Data for processing:

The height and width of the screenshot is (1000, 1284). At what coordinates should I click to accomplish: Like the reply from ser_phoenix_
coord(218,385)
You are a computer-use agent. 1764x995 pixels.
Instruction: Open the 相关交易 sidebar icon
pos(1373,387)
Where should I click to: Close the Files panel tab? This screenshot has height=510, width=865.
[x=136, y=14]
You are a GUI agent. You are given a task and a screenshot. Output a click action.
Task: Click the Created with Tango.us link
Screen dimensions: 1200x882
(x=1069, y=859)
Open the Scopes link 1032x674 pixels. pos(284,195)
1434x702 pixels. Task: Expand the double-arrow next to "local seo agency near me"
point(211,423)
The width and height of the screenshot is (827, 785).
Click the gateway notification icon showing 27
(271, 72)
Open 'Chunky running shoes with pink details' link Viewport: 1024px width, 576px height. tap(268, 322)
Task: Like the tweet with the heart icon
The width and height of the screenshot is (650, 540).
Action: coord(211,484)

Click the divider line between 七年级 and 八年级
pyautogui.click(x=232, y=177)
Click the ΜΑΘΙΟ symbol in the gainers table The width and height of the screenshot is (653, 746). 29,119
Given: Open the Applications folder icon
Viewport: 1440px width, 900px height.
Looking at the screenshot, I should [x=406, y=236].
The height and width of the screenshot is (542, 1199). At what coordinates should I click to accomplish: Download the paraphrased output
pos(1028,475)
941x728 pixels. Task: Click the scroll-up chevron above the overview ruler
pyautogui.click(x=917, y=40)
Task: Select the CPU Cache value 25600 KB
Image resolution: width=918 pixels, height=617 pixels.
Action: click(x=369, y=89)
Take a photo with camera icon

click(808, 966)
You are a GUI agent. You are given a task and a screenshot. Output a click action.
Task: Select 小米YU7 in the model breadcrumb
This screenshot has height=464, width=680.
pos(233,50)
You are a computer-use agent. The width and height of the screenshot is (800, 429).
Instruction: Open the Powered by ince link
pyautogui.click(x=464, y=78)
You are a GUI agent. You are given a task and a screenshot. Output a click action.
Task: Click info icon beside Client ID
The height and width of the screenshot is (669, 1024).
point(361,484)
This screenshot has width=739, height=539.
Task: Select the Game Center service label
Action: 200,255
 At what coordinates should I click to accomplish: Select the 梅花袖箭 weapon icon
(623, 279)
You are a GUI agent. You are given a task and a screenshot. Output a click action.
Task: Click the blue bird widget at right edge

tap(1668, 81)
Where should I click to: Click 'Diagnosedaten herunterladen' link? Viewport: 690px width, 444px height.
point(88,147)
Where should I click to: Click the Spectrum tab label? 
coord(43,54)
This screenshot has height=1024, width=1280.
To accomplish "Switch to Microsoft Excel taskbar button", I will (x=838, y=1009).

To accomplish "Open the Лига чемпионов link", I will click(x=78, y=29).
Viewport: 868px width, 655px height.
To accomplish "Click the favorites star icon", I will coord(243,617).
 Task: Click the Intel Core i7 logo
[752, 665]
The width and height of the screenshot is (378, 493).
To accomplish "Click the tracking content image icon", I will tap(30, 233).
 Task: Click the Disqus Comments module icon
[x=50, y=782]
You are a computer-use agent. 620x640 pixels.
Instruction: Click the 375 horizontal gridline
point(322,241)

Instructions to follow: Lines containing the word "computer" must all be returned from the material above.

Problem solution:
You are a computer-use agent. 1764x995 pixels.
You are a computer-use agent. The width and height of the screenshot is (800, 429).
You are a computer-use agent. 620x640 pixels.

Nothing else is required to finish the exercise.